▶ **PASSAGE**:
How long standing is the principle of rewarding a child for a parent's misdeeds?


----------



## gallantwarrior (Jun 25, 2012)

Borillar said:


> TheGreatGatsby said:
> 
> 
> > Okay; so we as conservatives agree that it's a copout. But why the disconnect with Republican lawmakers? You guys notice that none of the Republicans are rebuking the Dems with this message?
> ...



Are you telling us that there are no Democrats do not own or run businesses?


----------



## gallantwarrior (Jun 25, 2012)

occupied said:


> It must be so simple to formulate an opinion without a sense of compassion. By the time a kid has graduated from school or served a couple of tours we have invested a fair amount in these people, some republicans would like to make sure that investment is a total loss for everyone involved.



For those who have served in the military and been honorably discharged, I would consider some leniency.  For those who have done nothing more significant than attended public school, on the taxpayer dime, they have certainly already gleaned enough benefit and are most welcome to take that back to improve their own country.


----------



## JakeStarkey (Jun 25, 2012)

Unkotare is melting again: not in the mainstream, the Executive Order ending the deportation nonsense, and the focus now on a sensible, workable immigration reform package.


----------



## gallantwarrior (Jun 25, 2012)

hortysir said:


> CaféAuLait;5508609 said:
> 
> 
> 
> ...



Now _that_ is typically liberal.  No one is _ever_ at fault for their own predicament.  Those they deem so are ever the victims, as politically expedient.


----------



## Unkotare (Jun 25, 2012)

Definately, definately mainstream...yeah...mainstream. Definately, definately mainstream...Uh-oh! Time for Wapner!


----------



## gallantwarrior (Jun 25, 2012)

Ravi said:


> TheGreatGatsby said:
> 
> 
> > Just because a child is brought here by a parent has he/she lost his citizenship in his native country? No. He/she can exist there.
> ...



Do you think your children, grandchildren, great grandchildren, etc, should pay for poor government policies?


----------



## gallantwarrior (Jun 25, 2012)

▶ **AVAILABLE DATA**:
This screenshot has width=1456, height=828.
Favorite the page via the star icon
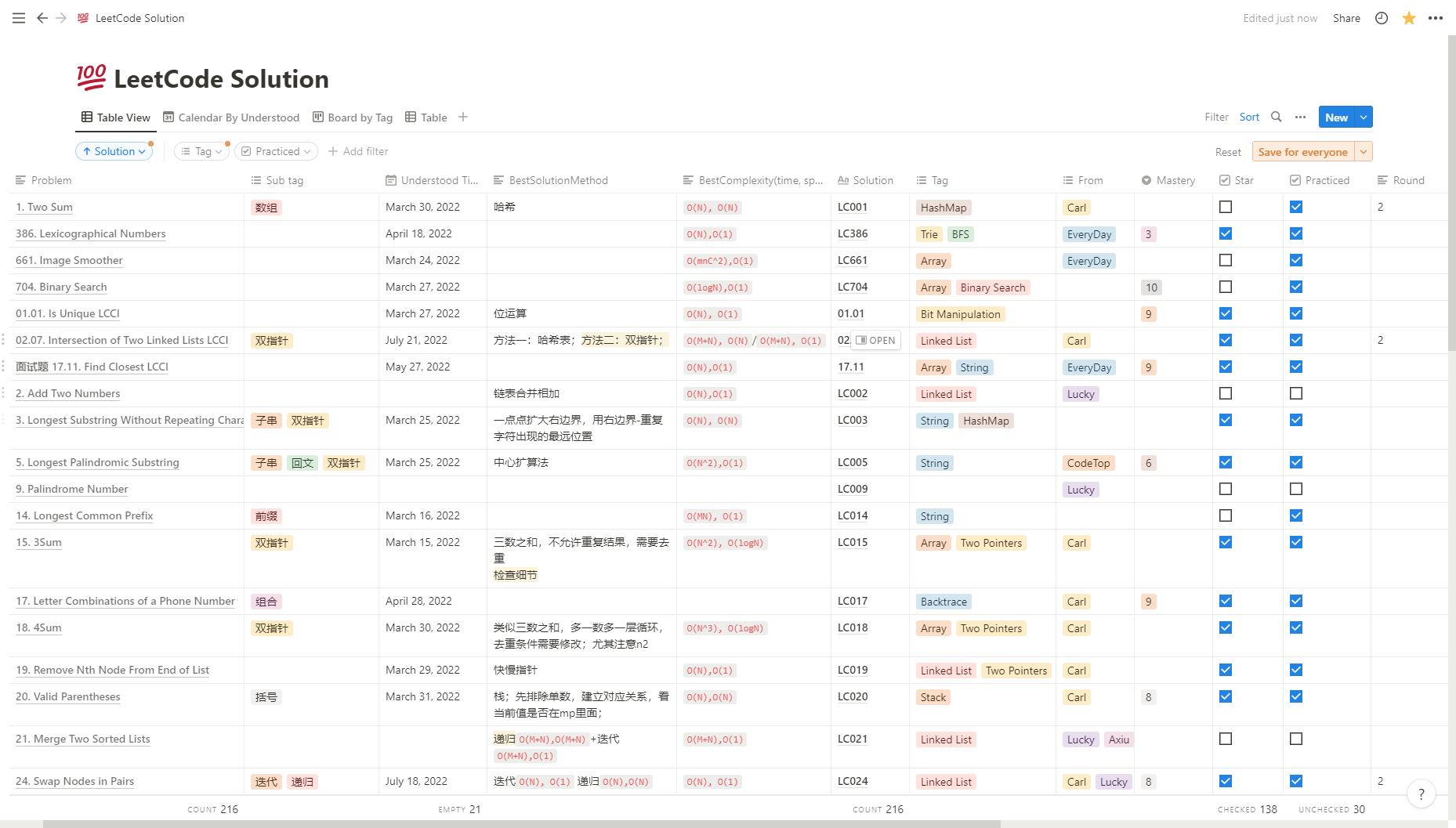[x=1409, y=17]
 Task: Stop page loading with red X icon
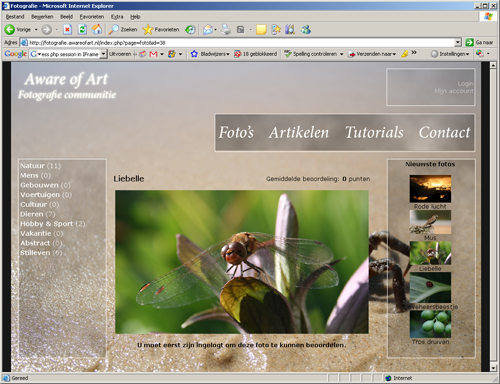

▶ **TASKS TO COMPLETE**:
1. Name each distinct username that appears as the author of a post in the forum thread, not counting names shown only in quotations.
2. Repeat the forum thread word for word from "For those who have served" to "immigration reform package.".
Rely only on the forum thread for your answers.

▶ **RESULTS FOR THE EXERCISE**:
1. gallantwarrior, JakeStarkey, Unkotare

2.
For those who have served in the military and been honorably discharged, I would consider some leniency.  For those who have done nothing more significant than attended public school, on the taxpayer dime, they have certainly already gleaned enough benefit and are most welcome to take that back to improve their own country.


----------



## JakeStarkey (Jun 25, 2012)

Unkotare is melting again: not in the mainstream, the Executive Order ending the deportation nonsense, and the focus now on a sensible, workable immigration reform package.